Em casos em que o fardo sobre os animais é alto, o benefício à humanidade deveria ser “muito alto” para ser aprovado pelo comitê, explica Daniel Geschwind, o outro co-diretor do grupo de trabalho e geneticista da Escola de Medicina da University of California, Los Angeles. 

O relatório sugere que três dos nove experimentos invasivos em atividade, envolvendo imunologia e doenças infecciosas, poderiam continuar, porque eles estão de acordo com os critérios do IOM. Esses critérios exigem que um estudo seja necessário para a saúde pública; que nenhum modelo animal alternativo exista; que executar o estudo em humanos seja antiético; e que os animais sejam mantidos em habitats social e fisicamente adequados.

O relatório também declara que oito dos 13 estudos comportamentais ou de genômica comparativa poderiam receber permissão para continuar, mas em alguns casos apenas com limitações – o que significa que o financiamento para esses experimentos não poderia ser renovado sem passar pela revisão do comitê independente.

O grupo de trabalho – um subgrupo do Conselho de Conselhos do NIH, um órgão conselheiro trans-agências – recebeu permissão do diretor do NIH, Francis Collins, há um ano para aconselhar a agência sobre como aplicar as recomendações do relatório do IOM, que descobriu que a maioria das pesquisas com chimpanzés não era necessária.
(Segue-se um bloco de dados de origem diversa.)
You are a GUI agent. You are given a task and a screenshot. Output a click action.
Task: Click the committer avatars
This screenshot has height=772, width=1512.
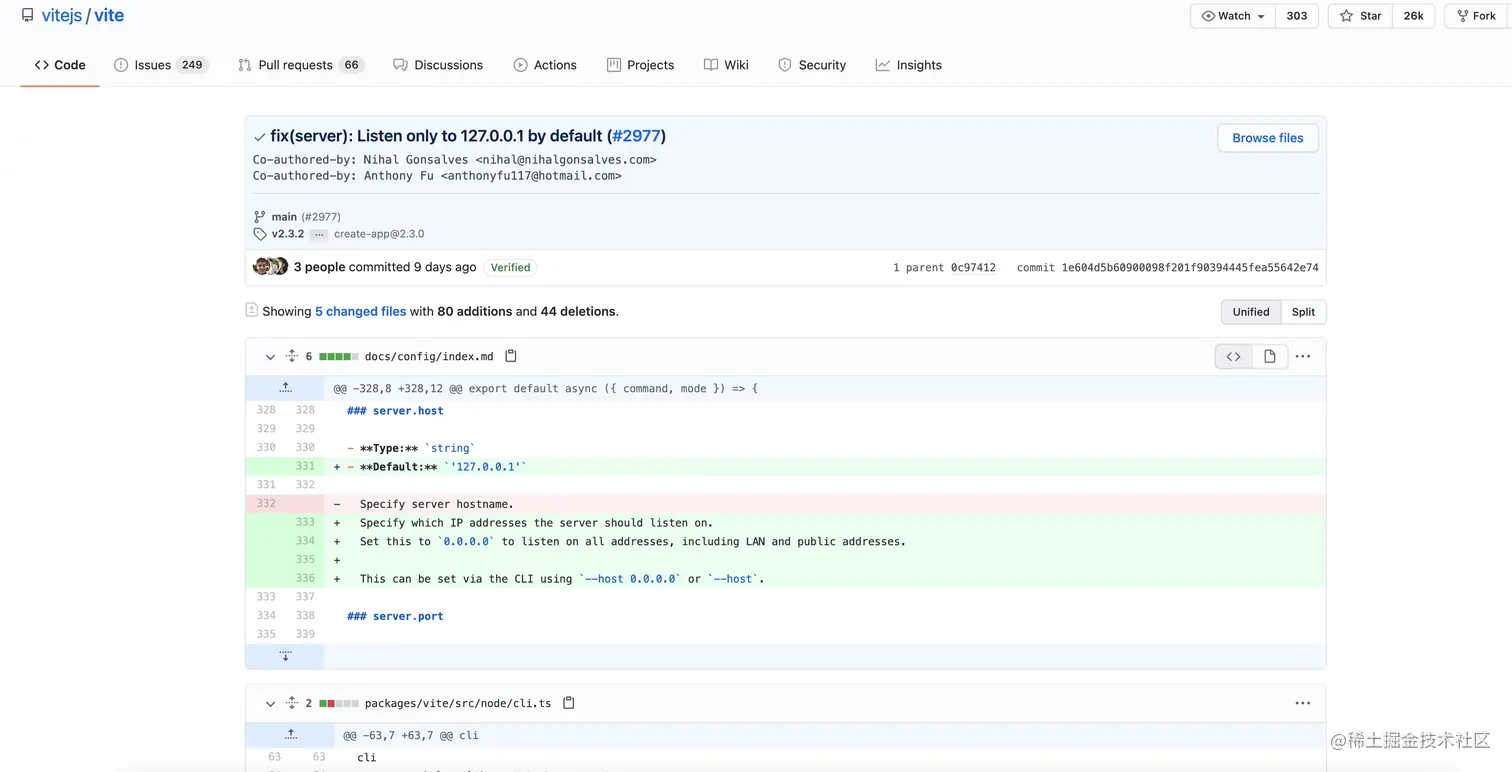point(270,267)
Suas recomendações não são limitantes; Collins deve respondê-las no fim de março, após um período de comentários públicos de 60 dias. Mas eles sinalizam mais um passo significativo em uma redução constante.

No mês passado, a agência anunciou que transferirá 110 chimpanzés para o santuário nacional Chimp Haven em Keithville, na Louisiana, que seriam destinados a um centro de pesquisa apoiado pelo NIH em San Antonio, no Texas.

As recomendações atuais dizem respeito ao destino de mais 360 chimpanzés elegíveis para pesquisas que são propriedade da agência biomédica e ficam abrigados em instalações no Texas e no Novo México. O destino de outros 91 animais que o NIH mantém, mas não possui, não ficou claro; a agência não pode compelir a retirada desses animais, abrigados no Instituto de Pesquisa Biomédica do Texas (TBRI),em San Antonio.

Ativistas dos direitos animais deram boas-vindas ao relatório. “Um chimpanzé não deveria viver em um laboratório, da mesma forma que um ser humano não deveria viver em uma cabine telefônica”, declara Justin Goodman, diretor de investigações laboratoriais da PETA [Pessoas Pelo Tratamento Ético dos Animais, na tradução oficial] em Washington, capital.

O TBRI, por outro lado, publicou uma nota dizendo que as recomendações do relatório “reduzirão a velocidade de avanços médicos urgentemente necessários para prevenir e tratar doenças humanas que afligem milhões de americanos, além de centenas de milhões de pessoas que vivem em outros países”.

De acordo com Alice Ra’anan, diretora de relações governamentais e políticas científicas da American Physiological Society em Bethesda, no estado de Maryland, ainda que o relatório do IOM considere a maioria das pesquisas com chimpanzés desnecessárias, “o outro lado da moeda é o seguinte: algumas são necessárias”. O relatório reconhece a necessidade que o NIH tem de manter uma pequena colônia de chimpanzés, aponta ela. “Precisamos de uma capacidade sustentável para o futuro”.

Este artigo foi publicado com permissão da revista Nature. O artigo foi publicado pela primeira vez em 23 de janeiro de 2013.